## Begin Material for the task

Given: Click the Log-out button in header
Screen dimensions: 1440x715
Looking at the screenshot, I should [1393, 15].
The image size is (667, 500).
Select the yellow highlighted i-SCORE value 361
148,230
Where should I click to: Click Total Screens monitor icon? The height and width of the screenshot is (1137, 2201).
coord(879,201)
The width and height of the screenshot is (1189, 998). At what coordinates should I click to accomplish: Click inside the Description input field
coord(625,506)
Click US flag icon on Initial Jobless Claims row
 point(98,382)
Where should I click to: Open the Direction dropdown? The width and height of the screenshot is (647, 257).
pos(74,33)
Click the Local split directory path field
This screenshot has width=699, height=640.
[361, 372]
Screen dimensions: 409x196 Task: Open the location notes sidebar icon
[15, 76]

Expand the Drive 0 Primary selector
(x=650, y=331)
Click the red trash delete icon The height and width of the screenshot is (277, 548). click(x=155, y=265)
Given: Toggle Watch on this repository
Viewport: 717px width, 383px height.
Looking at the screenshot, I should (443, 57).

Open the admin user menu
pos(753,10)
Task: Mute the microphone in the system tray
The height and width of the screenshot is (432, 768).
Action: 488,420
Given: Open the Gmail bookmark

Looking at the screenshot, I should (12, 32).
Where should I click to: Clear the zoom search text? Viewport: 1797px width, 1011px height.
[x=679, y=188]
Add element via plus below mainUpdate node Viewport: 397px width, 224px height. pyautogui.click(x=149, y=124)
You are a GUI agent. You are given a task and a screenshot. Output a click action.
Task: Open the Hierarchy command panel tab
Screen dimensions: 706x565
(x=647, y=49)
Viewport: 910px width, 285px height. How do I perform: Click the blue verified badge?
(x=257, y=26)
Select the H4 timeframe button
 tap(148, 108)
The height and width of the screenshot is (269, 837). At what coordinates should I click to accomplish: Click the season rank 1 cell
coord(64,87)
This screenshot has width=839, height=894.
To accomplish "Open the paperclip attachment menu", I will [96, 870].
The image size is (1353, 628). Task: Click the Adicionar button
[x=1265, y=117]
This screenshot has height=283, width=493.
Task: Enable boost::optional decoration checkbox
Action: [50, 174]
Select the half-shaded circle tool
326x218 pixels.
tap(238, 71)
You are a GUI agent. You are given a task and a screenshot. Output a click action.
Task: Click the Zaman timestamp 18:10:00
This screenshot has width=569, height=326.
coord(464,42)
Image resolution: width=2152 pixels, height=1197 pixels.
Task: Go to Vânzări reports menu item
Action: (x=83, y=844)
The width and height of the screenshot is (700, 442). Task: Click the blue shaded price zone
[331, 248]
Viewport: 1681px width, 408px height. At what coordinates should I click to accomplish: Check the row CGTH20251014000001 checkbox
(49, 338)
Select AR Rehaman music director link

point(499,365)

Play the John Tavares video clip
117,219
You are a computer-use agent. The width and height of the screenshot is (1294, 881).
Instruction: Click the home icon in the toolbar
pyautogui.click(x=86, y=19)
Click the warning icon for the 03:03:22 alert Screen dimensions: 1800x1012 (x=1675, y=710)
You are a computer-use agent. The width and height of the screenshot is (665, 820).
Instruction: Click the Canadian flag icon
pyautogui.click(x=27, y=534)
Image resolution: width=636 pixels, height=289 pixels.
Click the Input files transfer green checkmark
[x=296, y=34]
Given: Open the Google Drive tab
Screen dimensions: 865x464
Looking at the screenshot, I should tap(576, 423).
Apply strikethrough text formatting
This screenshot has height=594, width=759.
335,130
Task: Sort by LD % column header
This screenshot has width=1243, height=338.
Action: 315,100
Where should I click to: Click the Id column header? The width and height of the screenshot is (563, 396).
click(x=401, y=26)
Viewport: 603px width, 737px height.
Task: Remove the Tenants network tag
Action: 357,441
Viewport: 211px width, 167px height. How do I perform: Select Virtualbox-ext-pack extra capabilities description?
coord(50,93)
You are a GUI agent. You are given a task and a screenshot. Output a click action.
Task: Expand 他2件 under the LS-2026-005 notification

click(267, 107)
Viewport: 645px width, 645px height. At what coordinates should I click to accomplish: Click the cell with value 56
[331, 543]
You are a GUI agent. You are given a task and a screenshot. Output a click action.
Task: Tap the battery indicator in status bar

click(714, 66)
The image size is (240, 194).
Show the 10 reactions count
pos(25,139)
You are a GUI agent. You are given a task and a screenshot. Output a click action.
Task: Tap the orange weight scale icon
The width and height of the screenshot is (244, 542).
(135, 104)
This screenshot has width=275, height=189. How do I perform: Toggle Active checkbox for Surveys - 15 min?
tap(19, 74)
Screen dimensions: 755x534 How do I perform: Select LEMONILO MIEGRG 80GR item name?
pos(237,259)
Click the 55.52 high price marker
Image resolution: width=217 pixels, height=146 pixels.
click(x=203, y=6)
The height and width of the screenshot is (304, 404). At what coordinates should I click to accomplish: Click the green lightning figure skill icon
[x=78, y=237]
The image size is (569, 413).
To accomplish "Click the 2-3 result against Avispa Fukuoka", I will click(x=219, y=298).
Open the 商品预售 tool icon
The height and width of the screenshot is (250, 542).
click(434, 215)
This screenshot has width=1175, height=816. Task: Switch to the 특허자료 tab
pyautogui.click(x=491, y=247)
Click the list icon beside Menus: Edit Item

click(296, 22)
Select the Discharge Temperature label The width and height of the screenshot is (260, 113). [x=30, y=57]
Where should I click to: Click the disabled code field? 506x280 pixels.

## End Material for the task

◆ **Work to do**
Arrange every line of the data above into a numbered list, leaving out any blank lines.

◆ **Output of the task**
1. Given: Click the Log-out button in header
2. Screen dimensions: 1440x715
3. Looking at the screenshot, I should [1393, 15].
4. The image size is (667, 500).
5. Select the yellow highlighted i-SCORE value 361
6. 148,230
7. Where should I click to: Click Total Screens monitor icon? The height and width of the screenshot is (1137, 2201).
8. coord(879,201)
9. The width and height of the screenshot is (1189, 998). At what coordinates should I click to accomplish: Click inside the Description input field
10. coord(625,506)
11. Click US flag icon on Initial Jobless Claims row
12.  point(98,382)
13. Where should I click to: Open the Direction dropdown? The width and height of the screenshot is (647, 257).
14. pos(74,33)
15. Click the Local split directory path field
16. This screenshot has width=699, height=640.
17. [361, 372]
18. Screen dimensions: 409x196 Task: Open the location notes sidebar icon
19. [15, 76]
20. Expand the Drive 0 Primary selector
21. (x=650, y=331)
22. Click the red trash delete icon The height and width of the screenshot is (277, 548). click(x=155, y=265)
23. Given: Toggle Watch on this repository
24. Viewport: 717px width, 383px height.
25. Looking at the screenshot, I should (443, 57).
26. Open the admin user menu
27. pos(753,10)
28. Task: Mute the microphone in the system tray
29. The height and width of the screenshot is (432, 768).
30. Action: 488,420
31. Given: Open the Gmail bookmark
32. Looking at the screenshot, I should (12, 32).
33. Where should I click to: Clear the zoom search text? Viewport: 1797px width, 1011px height.
34. [x=679, y=188]
35. Add element via plus below mainUpdate node Viewport: 397px width, 224px height. pyautogui.click(x=149, y=124)
36. You are a GUI agent. You are given a task and a screenshot. Output a click action.
37. Task: Open the Hierarchy command panel tab
38. Screen dimensions: 706x565
39. (x=647, y=49)
40. Viewport: 910px width, 285px height. How do I perform: Click the blue verified badge?
41. (x=257, y=26)
42. Select the H4 timeframe button
43.  tap(148, 108)
44. The height and width of the screenshot is (269, 837). At what coordinates should I click to accomplish: Click the season rank 1 cell
45. coord(64,87)
46. This screenshot has width=839, height=894.
47. To accomplish "Open the paperclip attachment menu", I will [96, 870].
48. The image size is (1353, 628). Task: Click the Adicionar button
49. [x=1265, y=117]
50. This screenshot has height=283, width=493.
51. Task: Enable boost::optional decoration checkbox
52. Action: [50, 174]
53. Select the half-shaded circle tool
54. 326x218 pixels.
55. tap(238, 71)
56. You are a GUI agent. You are given a task and a screenshot. Output a click action.
57. Task: Click the Zaman timestamp 18:10:00
58. This screenshot has width=569, height=326.
59. coord(464,42)
60. Image resolution: width=2152 pixels, height=1197 pixels.
61. Task: Go to Vânzări reports menu item
62. Action: (x=83, y=844)
63. The width and height of the screenshot is (700, 442). Task: Click the blue shaded price zone
64. [331, 248]
65. Viewport: 1681px width, 408px height. At what coordinates should I click to accomplish: Check the row CGTH20251014000001 checkbox
66. (49, 338)
67. Select AR Rehaman music director link
68. point(499,365)
69. Play the John Tavares video clip
70. 117,219
71. You are a computer-use agent. The width and height of the screenshot is (1294, 881).
72. Instruction: Click the home icon in the toolbar
73. pyautogui.click(x=86, y=19)
74. Click the warning icon for the 03:03:22 alert Screen dimensions: 1800x1012 (x=1675, y=710)
75. You are a computer-use agent. The width and height of the screenshot is (665, 820).
76. Instruction: Click the Canadian flag icon
77. pyautogui.click(x=27, y=534)
78. Image resolution: width=636 pixels, height=289 pixels.
79. Click the Input files transfer green checkmark
80. [x=296, y=34]
81. Given: Open the Google Drive tab
82. Screen dimensions: 865x464
83. Looking at the screenshot, I should tap(576, 423).
84. Apply strikethrough text formatting
85. This screenshot has height=594, width=759.
86. 335,130
87. Task: Sort by LD % column header
88. This screenshot has width=1243, height=338.
89. Action: 315,100
90. Where should I click to: Click the Id column header? The width and height of the screenshot is (563, 396).
91. click(x=401, y=26)
92. Viewport: 603px width, 737px height.
93. Task: Remove the Tenants network tag
94. Action: 357,441
95. Viewport: 211px width, 167px height. How do I perform: Select Virtualbox-ext-pack extra capabilities description?
96. coord(50,93)
97. You are a GUI agent. You are given a task and a screenshot. Output a click action.
98. Task: Expand 他2件 under the LS-2026-005 notification
99. click(267, 107)
100. Viewport: 645px width, 645px height. At what coordinates should I click to accomplish: Click the cell with value 56
101. [331, 543]
102. You are a GUI agent. You are given a task and a screenshot. Output a click action.
103. Task: Tap the battery indicator in status bar
104. click(714, 66)
105. The image size is (240, 194).
106. Show the 10 reactions count
107. pos(25,139)
108. You are a GUI agent. You are given a task and a screenshot. Output a click action.
109. Task: Tap the orange weight scale icon
110. The width and height of the screenshot is (244, 542).
111. (135, 104)
112. This screenshot has width=275, height=189. How do I perform: Toggle Active checkbox for Surveys - 15 min?
113. tap(19, 74)
114. Screen dimensions: 755x534 How do I perform: Select LEMONILO MIEGRG 80GR item name?
115. pos(237,259)
116. Click the 55.52 high price marker
117. Image resolution: width=217 pixels, height=146 pixels.
118. click(x=203, y=6)
119. The height and width of the screenshot is (304, 404). At what coordinates should I click to accomplish: Click the green lightning figure skill icon
120. [x=78, y=237]
121. The image size is (569, 413).
122. To accomplish "Click the 2-3 result against Avispa Fukuoka", I will click(x=219, y=298).
123. Open the 商品预售 tool icon
124. The height and width of the screenshot is (250, 542).
125. click(434, 215)
126. This screenshot has width=1175, height=816. Task: Switch to the 특허자료 tab
127. pyautogui.click(x=491, y=247)
128. Click the list icon beside Menus: Edit Item
129. click(296, 22)
130. Select the Discharge Temperature label The width and height of the screenshot is (260, 113). [x=30, y=57]
131. Where should I click to: Click the disabled code field? 506x280 pixels.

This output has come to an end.